▸ What the task requires:
Write out all the records exactly, and keep any images out.

▸ Provided material:

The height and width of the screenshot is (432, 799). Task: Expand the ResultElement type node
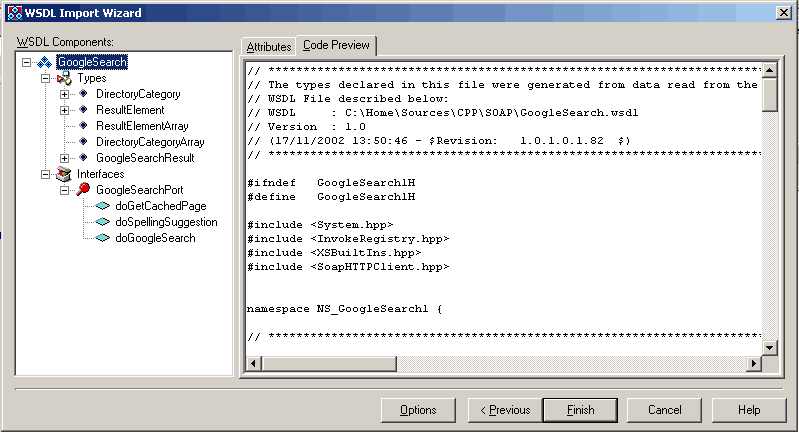point(64,110)

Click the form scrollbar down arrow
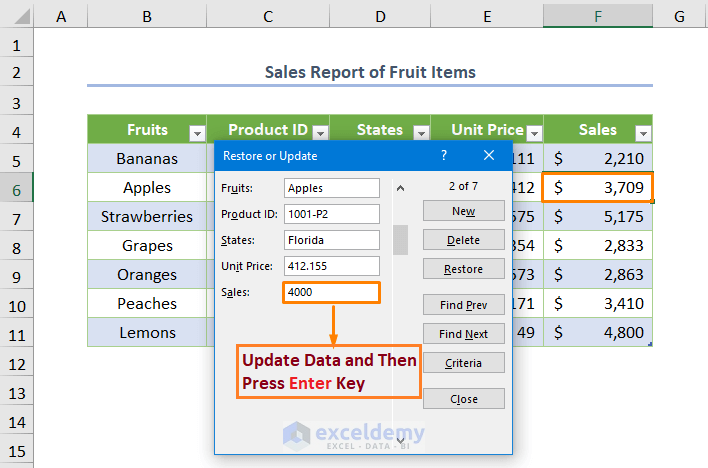pos(400,436)
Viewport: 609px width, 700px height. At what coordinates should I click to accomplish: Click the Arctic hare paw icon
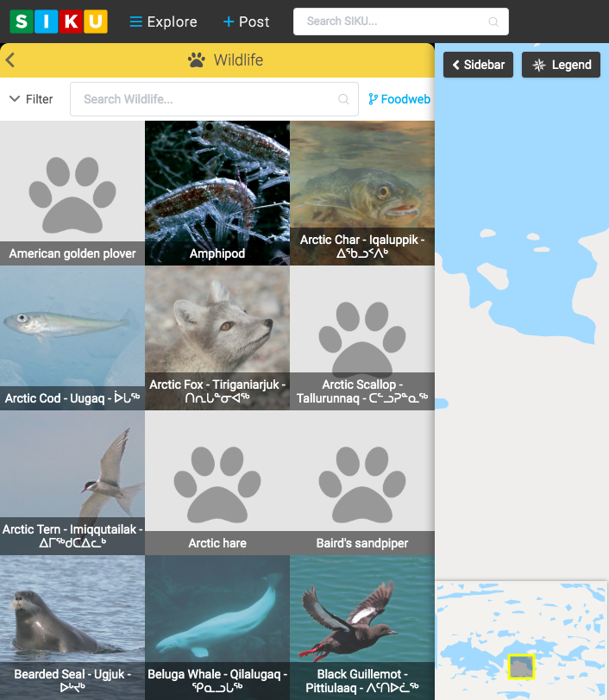pos(217,483)
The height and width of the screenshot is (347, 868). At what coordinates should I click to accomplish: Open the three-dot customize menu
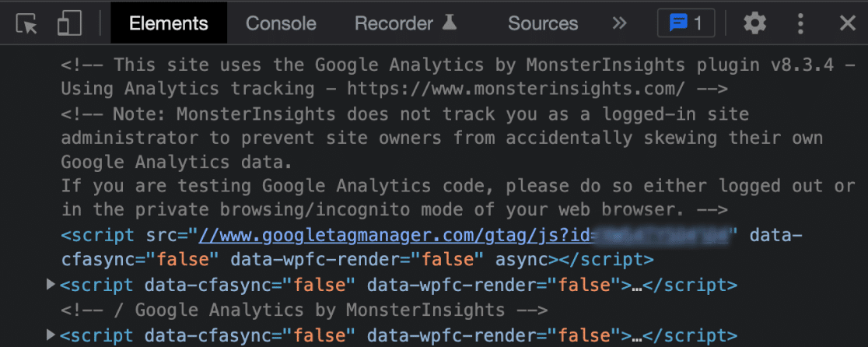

▸ Expected answer:
The height and width of the screenshot is (432, 799). Task: Expand the ResultElement type node
point(64,110)

Click the form scrollbar down arrow
pos(400,436)
Viewport: 609px width, 700px height. At what coordinates should I click to accomplish: Click the Arctic hare paw icon
pos(217,483)
The height and width of the screenshot is (347, 868). At what coordinates should I click to accomplish: Open the three-dot customize menu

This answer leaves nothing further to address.